Nxsim is a Python package for simulating agents connected by any type of network using SimPy and Networkx in Python 3.4.
pip3 install nxsim # from PyPI
pip3 install git+git://github.com/kentwait/nxsim.git # from GitHub
Nxsim provides a framework for doing forward-time simulations of events occurring in a network. It uses Networkx to create a network and SimPy 3 to create agents over each node in the network.
To create a simulation, nxsim requires a graph generated by Networkx and an "agent" class to populate each node of the network.
First, create a graph using Networkx.
import networkx as nx
number_of_nodes = 10
G = nx.complete_graph(number_of_nodes)
Then, subclass BaseNetworkAgent to create your own agent based on your needs.
from nxsim import BaseNetworkAgent
# Just like subclassing a process in SimPy
class MyAgent(BaseNetworkAgent):
def __init__(self, environment=None, agent_id=0, state=()): # Make sure to have these three keyword arguments
super().__init__(environment=environment, agent_id=agent_id, state=state)
# Add your own attributes here
def run(self):
# Add your behaviors here
Notice that "agents" in nxsim use the same concepts as "processes" in SimPy 3 except that their interactions can be limited by the graph in the simulation environment.
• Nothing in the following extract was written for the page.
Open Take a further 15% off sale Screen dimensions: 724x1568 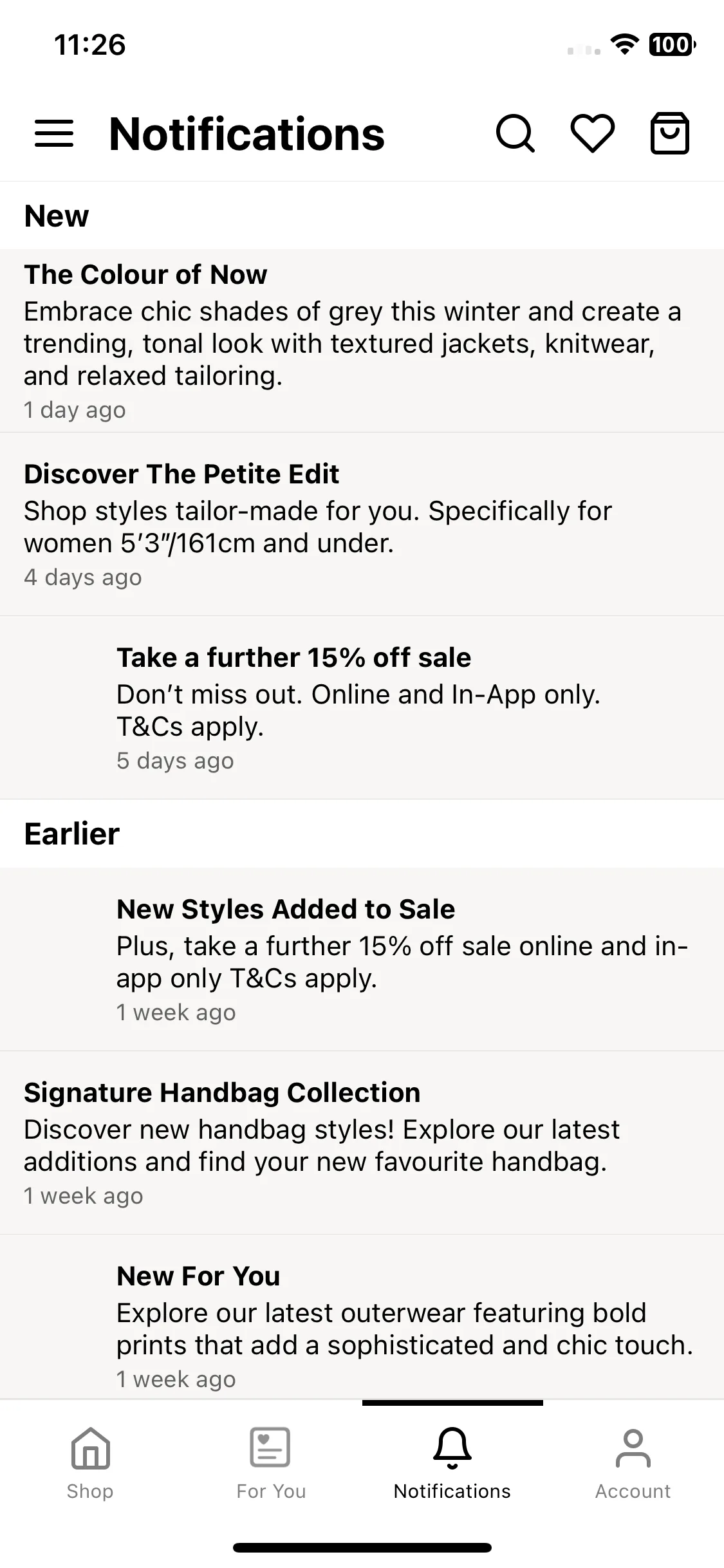tap(362, 707)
For more information about SimPy, they have a great introduction posted on their website.
Here is a graph-based example:
import random
from nxsim import BaseNetworkAgent
class ZombieOutbreak(BaseNetworkAgent):
def __init__(self, environment=None, agent_id=0, state=()):
super().__init__(environment=environment, agent_id=agent_id, state=state)
self.bite_prob = 0.05
def run(self):
while True:
if self.state['id'] == 1:
self.zombify()
yield self.env.timeout(1)
else:
yield self.env.event()
def zombify(self):
normal_neighbors = self.get_neighboring_agents(state_id=0)
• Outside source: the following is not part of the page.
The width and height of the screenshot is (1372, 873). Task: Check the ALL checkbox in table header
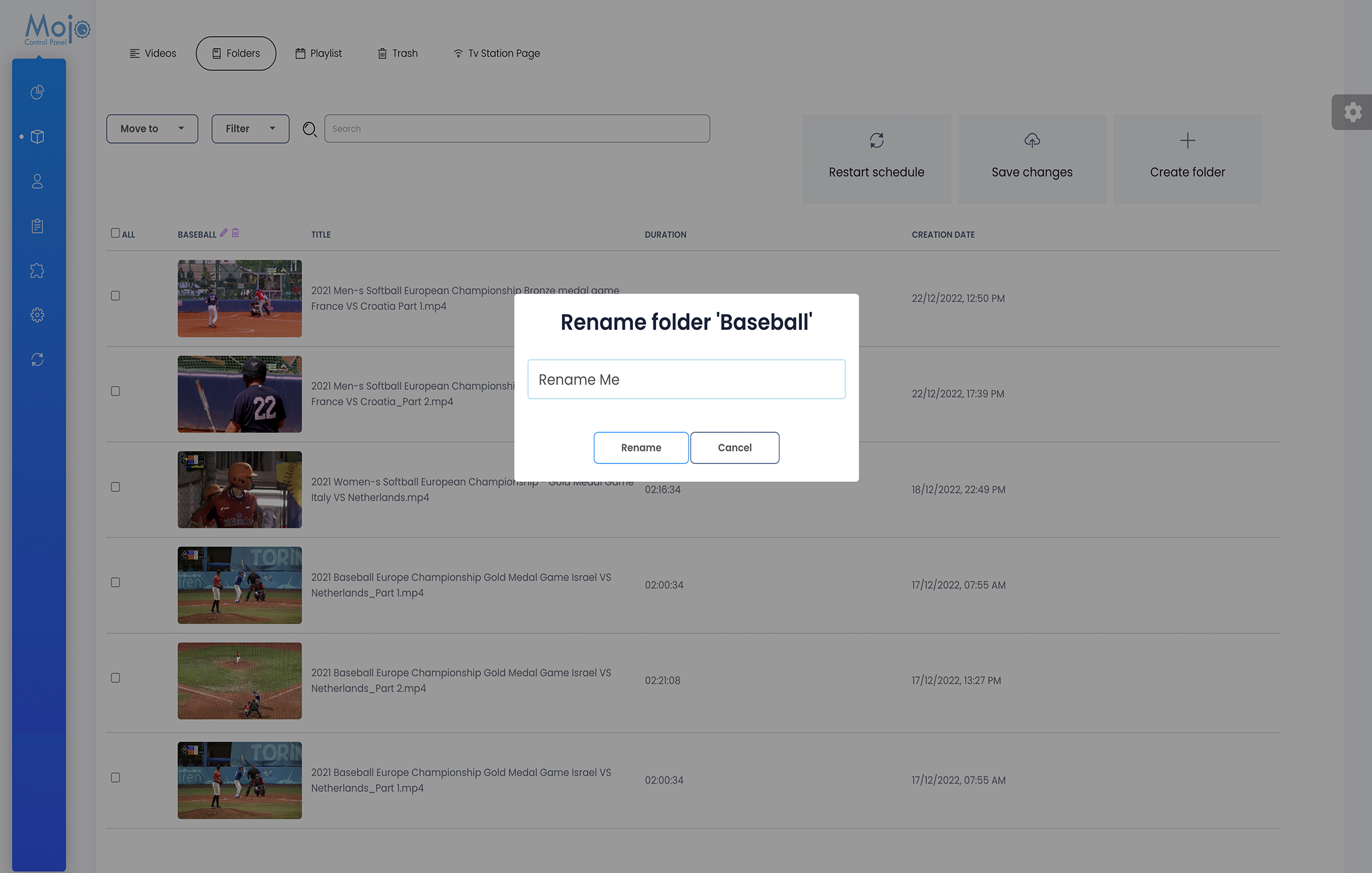115,233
for neighbor in normal_neighbors:
if random.random() < self.bite_prob:
neighbor.state['id'] = 1 # zombie
print(self.env.now, self.id, neighbor.id, sep='\t')
break
You can now set-up your simulation by creating a NetworkSimulation instance.
from nxsim import NetworkSimulation
# Initialize agent states. Let's assume everyone is normal.
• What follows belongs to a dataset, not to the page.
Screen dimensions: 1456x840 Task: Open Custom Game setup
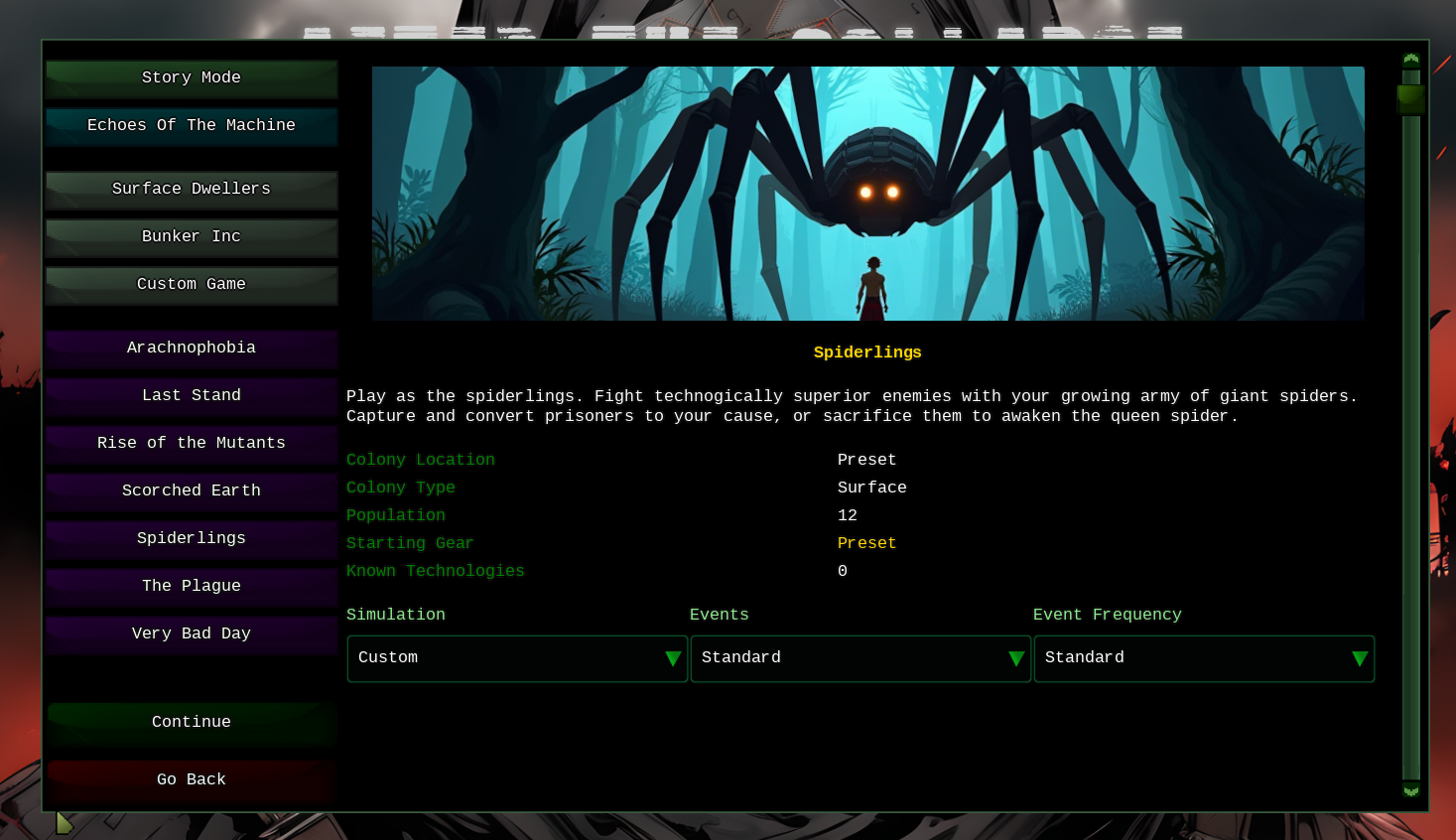[192, 285]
# Add keys as as necessary, but "id" must always refer to that state category
init_states = [{'id': 0, } for _ in range(number_of_nodes)]
# Seed a zombie
init_states[5] = {'id': 1}
sim = NetworkSimulation(topology=G, states=init_states, agent_type=ZombieOutbreak,
max_time=30, dir_path='sim_01', num_trials=1, logging_interval=1.0)
And finally, start it up.
sim.run_simulation()
Running the simulation saves pickled dictionaries into the dir_path folder, in this case to "sim_01". Now, let's retrieve the history and states of the trial
trial = BaseLoggingAgent.open_trial_state_history(dir_path='sim_01', trial_id=0)
And plot the number of zombies per time interval using matplotlib:
from matplotlib import pyplot as plt
zombie_census = [sum([1 for node_id, state in g.items() if state['id'] == 1]) for t,g in trial.items()]
plt.plot(zombie_census)
And that's it!
This package is still under development. If you encounter a bug, please file an issue at https://github.com/kentwait/nxsim/issues to get it resolved.
Thanks to Joé Schaul for bringing ComplexNetworkSim to the world. This project is a SimPy 3- and Python 3.4-compatible fork of ComplexNetworkSim.